[RECORDS SUPPLIED Boundary: Start]

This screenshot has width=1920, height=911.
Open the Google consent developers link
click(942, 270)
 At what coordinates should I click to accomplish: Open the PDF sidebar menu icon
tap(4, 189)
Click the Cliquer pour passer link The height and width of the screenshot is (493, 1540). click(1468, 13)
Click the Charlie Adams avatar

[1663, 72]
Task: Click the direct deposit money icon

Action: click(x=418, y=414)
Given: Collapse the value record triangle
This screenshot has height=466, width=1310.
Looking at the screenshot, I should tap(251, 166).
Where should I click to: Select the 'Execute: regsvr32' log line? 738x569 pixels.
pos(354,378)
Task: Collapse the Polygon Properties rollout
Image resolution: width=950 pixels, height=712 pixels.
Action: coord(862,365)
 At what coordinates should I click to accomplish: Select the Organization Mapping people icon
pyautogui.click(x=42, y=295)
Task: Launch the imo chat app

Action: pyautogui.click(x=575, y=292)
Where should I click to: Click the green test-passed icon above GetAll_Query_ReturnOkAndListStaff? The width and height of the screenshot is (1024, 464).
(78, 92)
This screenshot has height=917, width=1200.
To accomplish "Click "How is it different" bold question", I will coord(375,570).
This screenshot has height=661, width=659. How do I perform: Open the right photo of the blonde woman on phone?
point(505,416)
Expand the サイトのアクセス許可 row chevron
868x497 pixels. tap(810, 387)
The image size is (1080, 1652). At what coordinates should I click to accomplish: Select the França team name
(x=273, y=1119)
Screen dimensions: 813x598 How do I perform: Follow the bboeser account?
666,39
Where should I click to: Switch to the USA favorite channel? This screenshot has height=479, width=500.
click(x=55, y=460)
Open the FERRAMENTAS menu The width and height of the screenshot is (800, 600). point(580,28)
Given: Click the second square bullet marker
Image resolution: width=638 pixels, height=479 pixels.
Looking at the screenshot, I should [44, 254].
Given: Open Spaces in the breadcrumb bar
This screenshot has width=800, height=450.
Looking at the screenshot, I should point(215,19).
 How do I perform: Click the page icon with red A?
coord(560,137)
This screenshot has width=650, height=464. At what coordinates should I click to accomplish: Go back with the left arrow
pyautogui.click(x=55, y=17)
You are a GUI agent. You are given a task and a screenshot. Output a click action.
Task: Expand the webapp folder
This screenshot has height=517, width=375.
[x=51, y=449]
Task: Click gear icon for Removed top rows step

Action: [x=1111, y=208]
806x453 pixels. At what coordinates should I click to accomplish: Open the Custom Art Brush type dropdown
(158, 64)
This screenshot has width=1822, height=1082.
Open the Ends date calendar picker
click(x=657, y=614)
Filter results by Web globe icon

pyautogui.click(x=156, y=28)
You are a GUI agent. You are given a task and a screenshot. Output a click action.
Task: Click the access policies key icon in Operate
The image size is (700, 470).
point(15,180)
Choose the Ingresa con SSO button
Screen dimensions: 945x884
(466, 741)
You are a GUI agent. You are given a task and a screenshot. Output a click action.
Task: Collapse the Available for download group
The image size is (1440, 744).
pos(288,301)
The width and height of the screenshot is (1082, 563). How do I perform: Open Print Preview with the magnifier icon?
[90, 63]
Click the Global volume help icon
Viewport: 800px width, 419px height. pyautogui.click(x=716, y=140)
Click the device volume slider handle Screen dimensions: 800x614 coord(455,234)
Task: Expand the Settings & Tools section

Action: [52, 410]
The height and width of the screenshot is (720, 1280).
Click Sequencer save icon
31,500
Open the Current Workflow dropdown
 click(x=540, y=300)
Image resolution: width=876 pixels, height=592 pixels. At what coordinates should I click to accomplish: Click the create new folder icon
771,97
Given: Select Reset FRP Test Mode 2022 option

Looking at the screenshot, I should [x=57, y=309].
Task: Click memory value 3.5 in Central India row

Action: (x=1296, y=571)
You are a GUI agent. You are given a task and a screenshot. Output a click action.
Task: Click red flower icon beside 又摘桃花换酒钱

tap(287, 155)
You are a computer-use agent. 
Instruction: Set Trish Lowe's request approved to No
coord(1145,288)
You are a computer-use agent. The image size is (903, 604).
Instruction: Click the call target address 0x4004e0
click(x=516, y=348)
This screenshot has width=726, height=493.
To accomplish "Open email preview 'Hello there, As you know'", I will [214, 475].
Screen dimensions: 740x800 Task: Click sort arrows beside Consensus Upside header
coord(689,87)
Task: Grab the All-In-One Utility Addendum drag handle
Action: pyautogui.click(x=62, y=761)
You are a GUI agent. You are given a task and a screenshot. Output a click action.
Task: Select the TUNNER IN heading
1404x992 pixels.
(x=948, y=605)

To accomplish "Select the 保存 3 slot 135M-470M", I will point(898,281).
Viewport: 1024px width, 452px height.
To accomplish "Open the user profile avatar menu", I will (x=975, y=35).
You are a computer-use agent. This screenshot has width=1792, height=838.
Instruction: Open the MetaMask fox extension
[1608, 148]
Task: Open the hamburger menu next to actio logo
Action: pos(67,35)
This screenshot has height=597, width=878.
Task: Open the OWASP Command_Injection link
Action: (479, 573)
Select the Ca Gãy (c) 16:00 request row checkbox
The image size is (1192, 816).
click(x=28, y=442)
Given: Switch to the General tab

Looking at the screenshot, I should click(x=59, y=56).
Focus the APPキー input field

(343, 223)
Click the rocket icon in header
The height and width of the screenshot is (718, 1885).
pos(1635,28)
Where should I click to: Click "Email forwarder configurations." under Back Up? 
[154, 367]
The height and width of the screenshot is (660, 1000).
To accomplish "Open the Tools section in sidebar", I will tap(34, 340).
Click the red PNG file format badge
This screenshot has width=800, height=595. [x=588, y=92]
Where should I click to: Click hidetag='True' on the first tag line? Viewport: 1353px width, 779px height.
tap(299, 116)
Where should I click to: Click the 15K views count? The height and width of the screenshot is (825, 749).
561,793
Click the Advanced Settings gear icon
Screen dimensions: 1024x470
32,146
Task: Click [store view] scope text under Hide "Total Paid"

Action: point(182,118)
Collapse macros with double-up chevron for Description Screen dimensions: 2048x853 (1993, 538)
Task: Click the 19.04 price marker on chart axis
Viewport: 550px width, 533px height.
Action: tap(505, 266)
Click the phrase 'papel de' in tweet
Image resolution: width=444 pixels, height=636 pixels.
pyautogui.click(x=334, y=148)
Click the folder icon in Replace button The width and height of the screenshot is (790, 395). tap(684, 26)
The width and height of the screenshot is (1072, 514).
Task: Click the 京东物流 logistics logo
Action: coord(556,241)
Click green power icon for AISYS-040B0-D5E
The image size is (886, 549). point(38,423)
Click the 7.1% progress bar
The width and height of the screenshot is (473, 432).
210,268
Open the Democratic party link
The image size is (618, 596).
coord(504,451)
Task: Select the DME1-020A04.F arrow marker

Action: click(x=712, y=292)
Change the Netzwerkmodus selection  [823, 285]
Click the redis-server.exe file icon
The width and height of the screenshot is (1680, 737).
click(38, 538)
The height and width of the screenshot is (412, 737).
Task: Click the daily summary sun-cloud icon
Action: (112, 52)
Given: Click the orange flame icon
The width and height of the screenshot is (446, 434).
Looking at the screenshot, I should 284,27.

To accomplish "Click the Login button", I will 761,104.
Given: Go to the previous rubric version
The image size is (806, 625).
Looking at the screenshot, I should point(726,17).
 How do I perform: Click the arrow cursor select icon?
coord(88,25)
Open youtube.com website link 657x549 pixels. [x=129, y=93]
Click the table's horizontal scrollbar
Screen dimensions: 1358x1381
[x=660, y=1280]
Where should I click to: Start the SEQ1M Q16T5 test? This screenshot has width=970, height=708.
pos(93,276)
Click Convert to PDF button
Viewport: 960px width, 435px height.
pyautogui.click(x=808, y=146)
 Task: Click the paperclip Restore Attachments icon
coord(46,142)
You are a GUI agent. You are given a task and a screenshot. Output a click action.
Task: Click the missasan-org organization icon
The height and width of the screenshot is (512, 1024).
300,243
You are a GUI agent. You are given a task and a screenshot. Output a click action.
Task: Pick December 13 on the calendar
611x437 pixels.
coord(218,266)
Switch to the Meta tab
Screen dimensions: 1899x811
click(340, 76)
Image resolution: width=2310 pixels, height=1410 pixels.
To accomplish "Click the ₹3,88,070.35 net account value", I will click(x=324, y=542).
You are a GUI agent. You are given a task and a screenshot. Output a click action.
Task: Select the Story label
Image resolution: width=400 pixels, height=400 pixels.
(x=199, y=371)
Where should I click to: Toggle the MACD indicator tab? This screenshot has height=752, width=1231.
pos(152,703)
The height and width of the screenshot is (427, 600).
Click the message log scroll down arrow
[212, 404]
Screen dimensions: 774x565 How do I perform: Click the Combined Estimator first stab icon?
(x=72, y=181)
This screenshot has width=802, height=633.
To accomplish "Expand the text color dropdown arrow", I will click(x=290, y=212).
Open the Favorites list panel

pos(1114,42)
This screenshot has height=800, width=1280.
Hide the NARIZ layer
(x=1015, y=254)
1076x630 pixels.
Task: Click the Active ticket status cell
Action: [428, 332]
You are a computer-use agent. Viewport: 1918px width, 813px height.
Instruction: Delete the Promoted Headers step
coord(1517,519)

[RECORDS SUPPLIED Boundary: End]

▶ [WHAT TO PRODUCE]: Lines with "Collapse" in the listing above: state how many there are, and nothing else.

▶ [RESULT OF THIS EXERCISE]: 4